### WHAT YOU ARE ASKED TO DO
Which lines of the material below contain the string "width"? Copy out each such line in full.
• • • • •
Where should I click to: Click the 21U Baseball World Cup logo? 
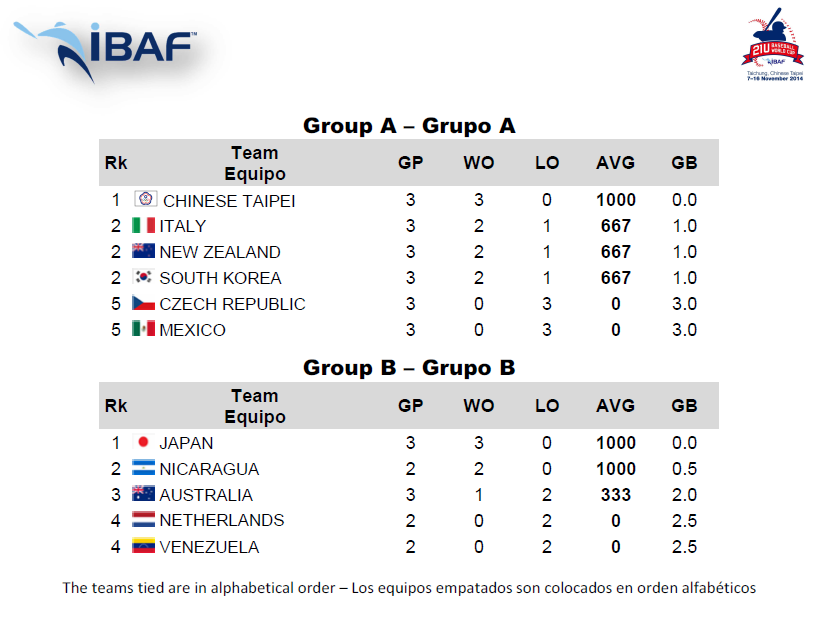click(x=773, y=44)
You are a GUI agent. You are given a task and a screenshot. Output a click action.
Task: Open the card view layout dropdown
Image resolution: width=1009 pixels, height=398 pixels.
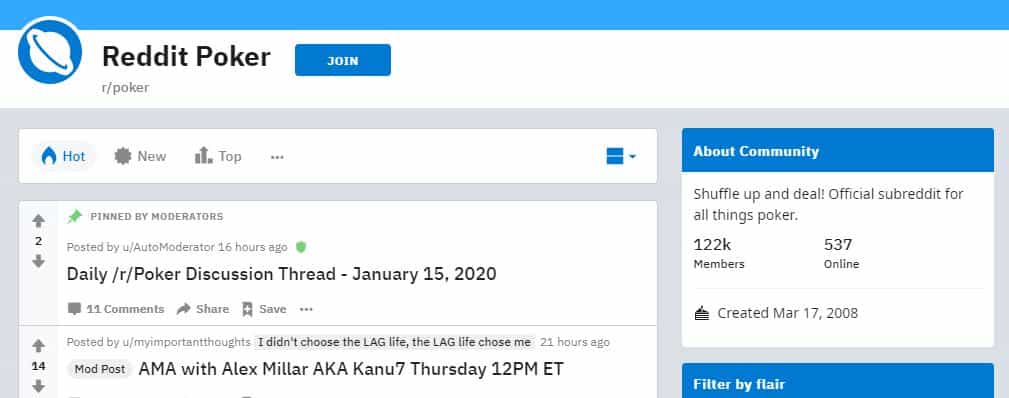coord(621,156)
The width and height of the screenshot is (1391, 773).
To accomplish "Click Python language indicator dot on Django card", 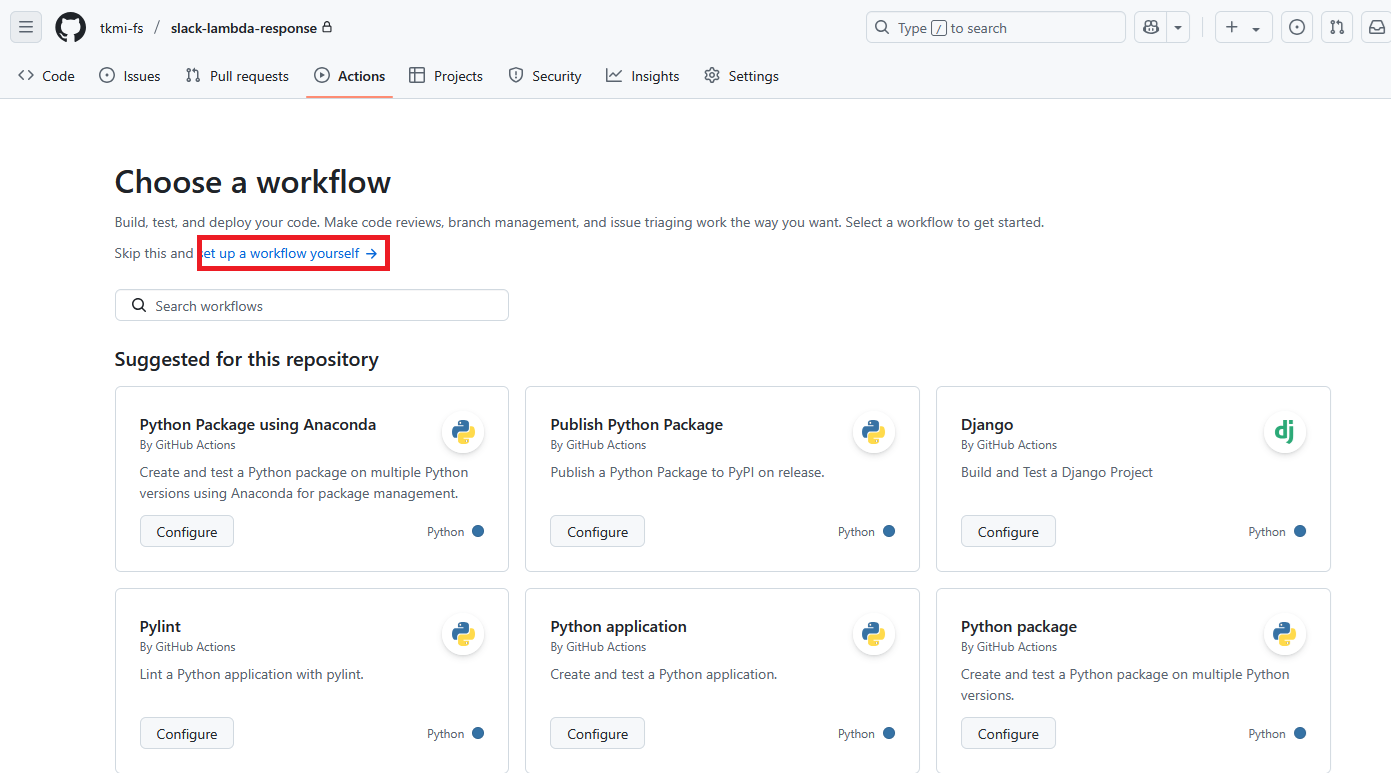I will click(1300, 531).
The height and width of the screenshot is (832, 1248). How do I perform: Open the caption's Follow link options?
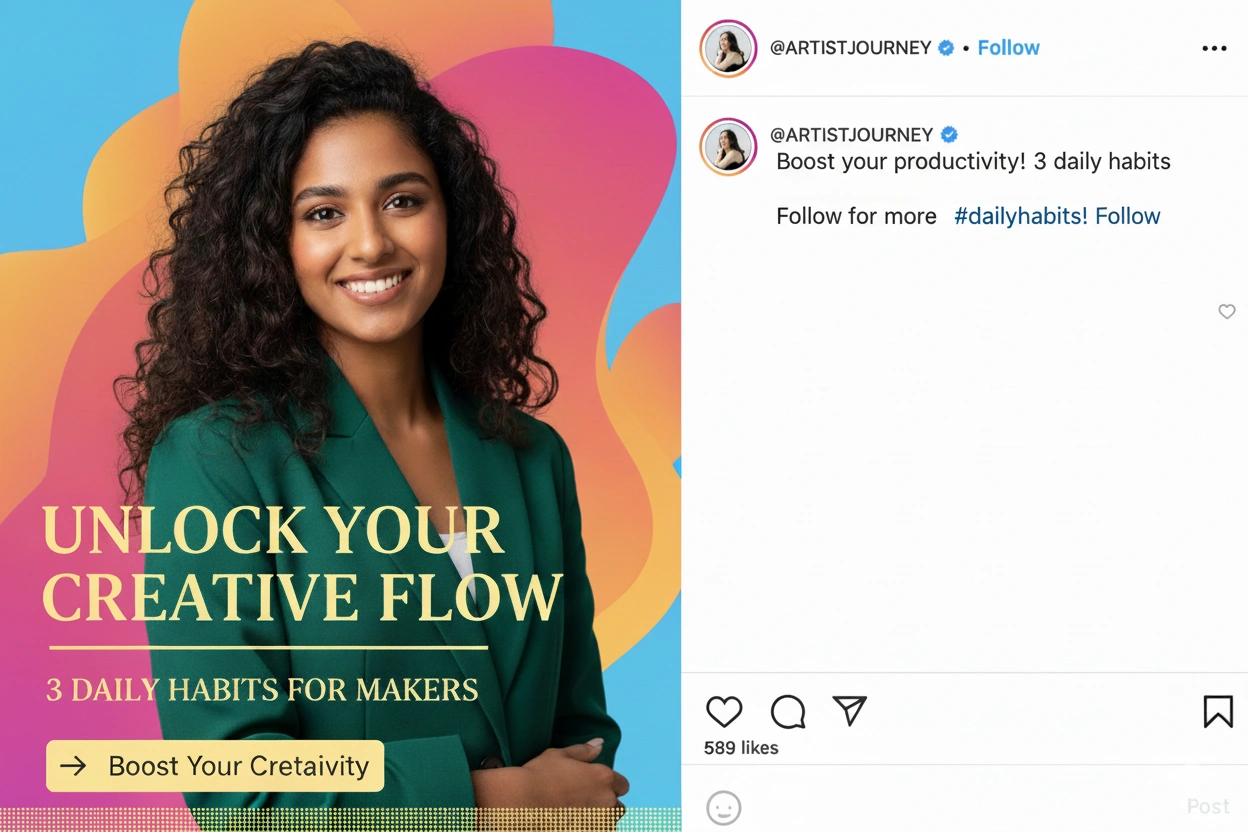(x=1129, y=216)
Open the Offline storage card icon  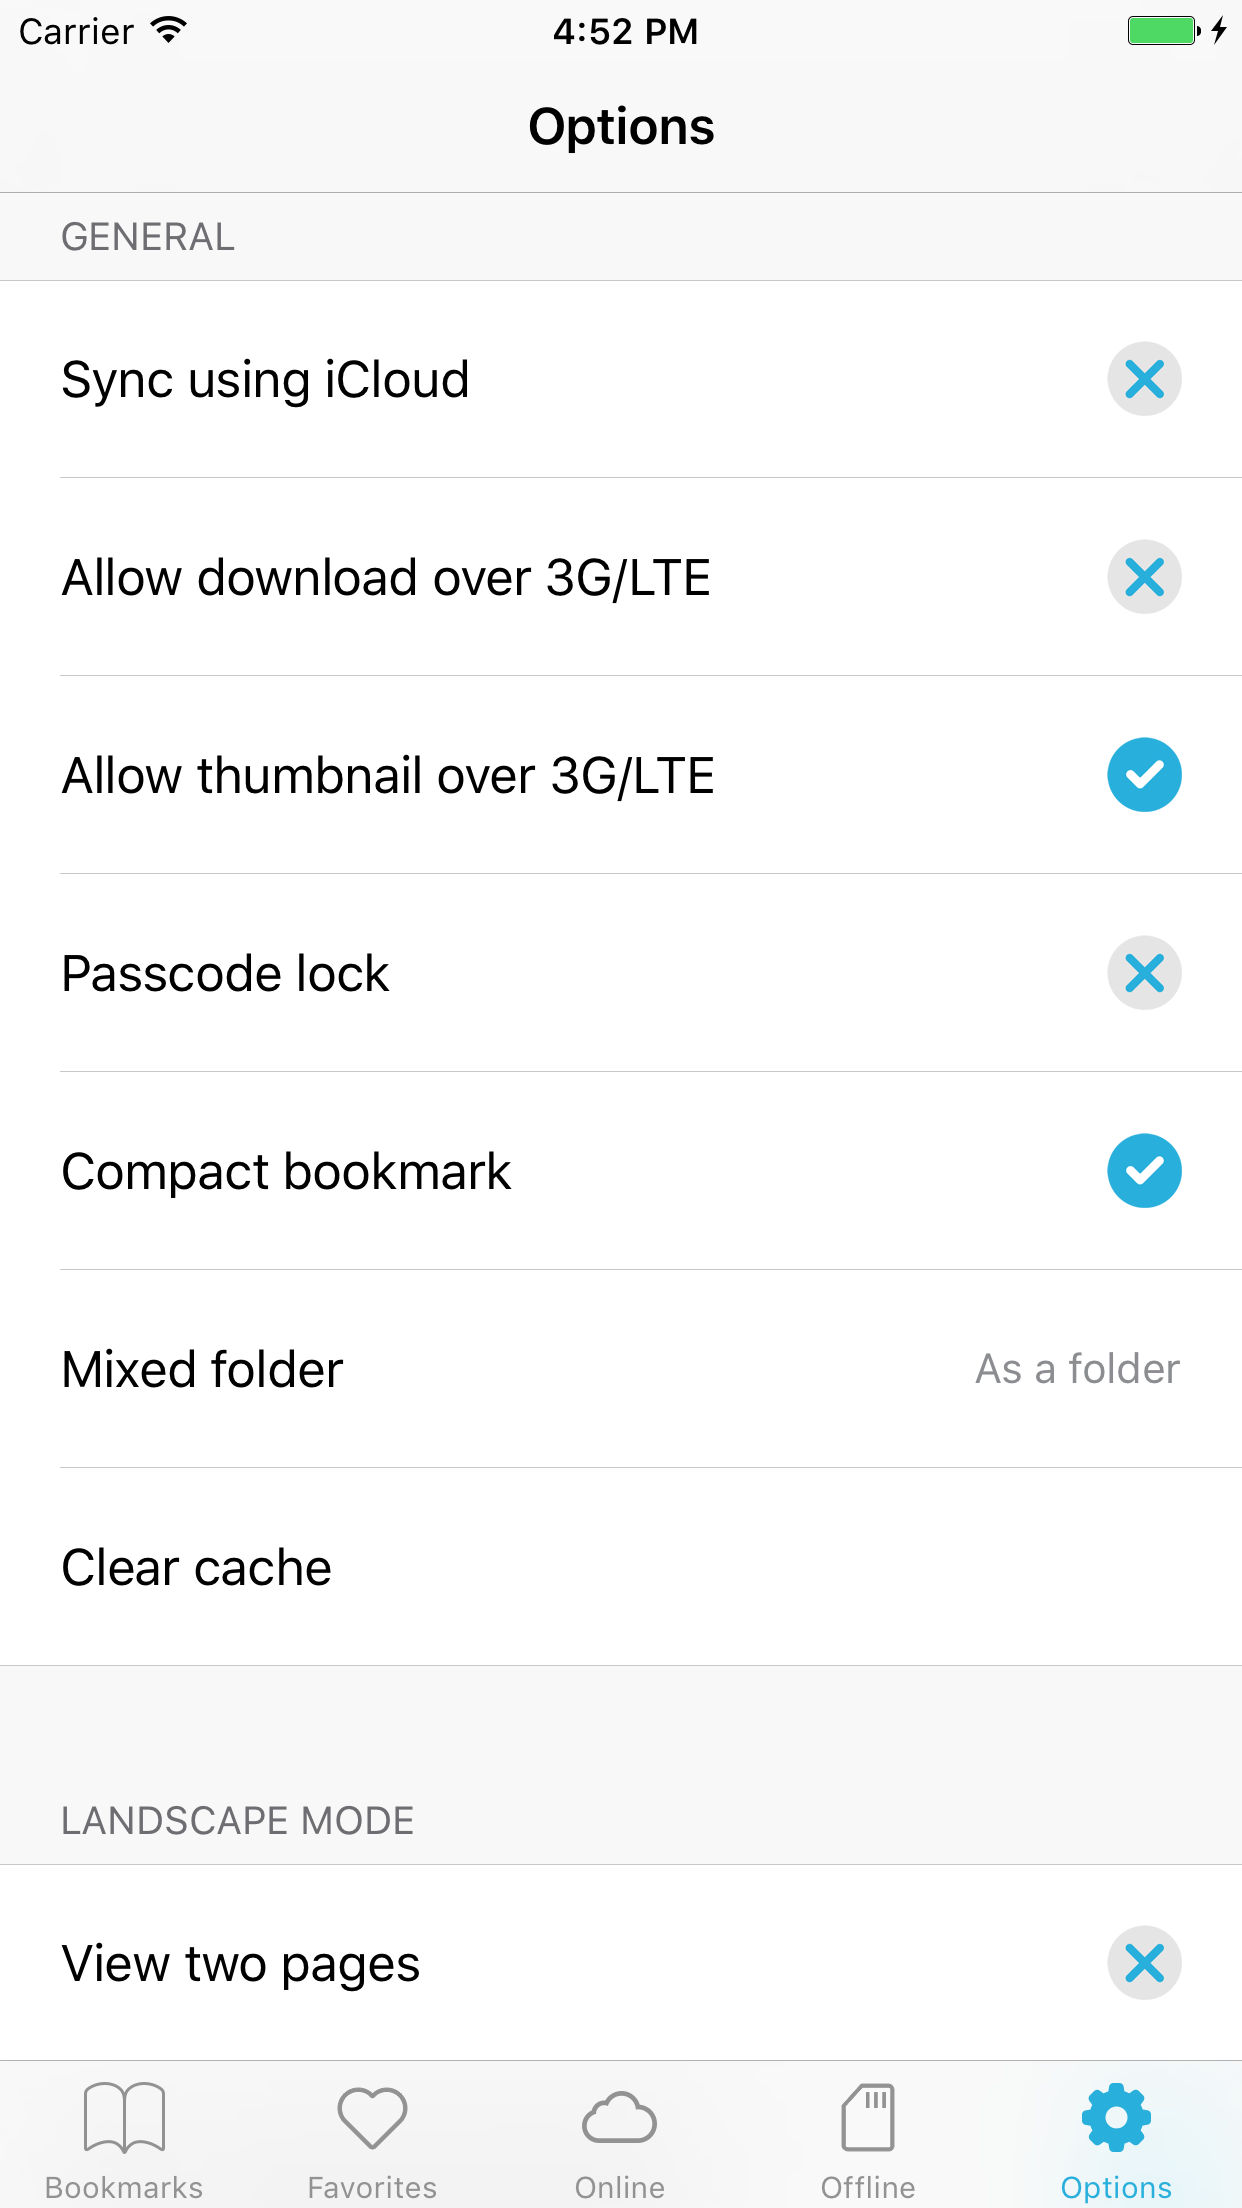click(868, 2117)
• • • • •
### RESPONSE BELOW
Image resolution: width=1009 pixels, height=398 pixels.
The width and height of the screenshot is (1391, 773).
The height and width of the screenshot is (832, 1248). How do I perform: Open the caption's Follow link options?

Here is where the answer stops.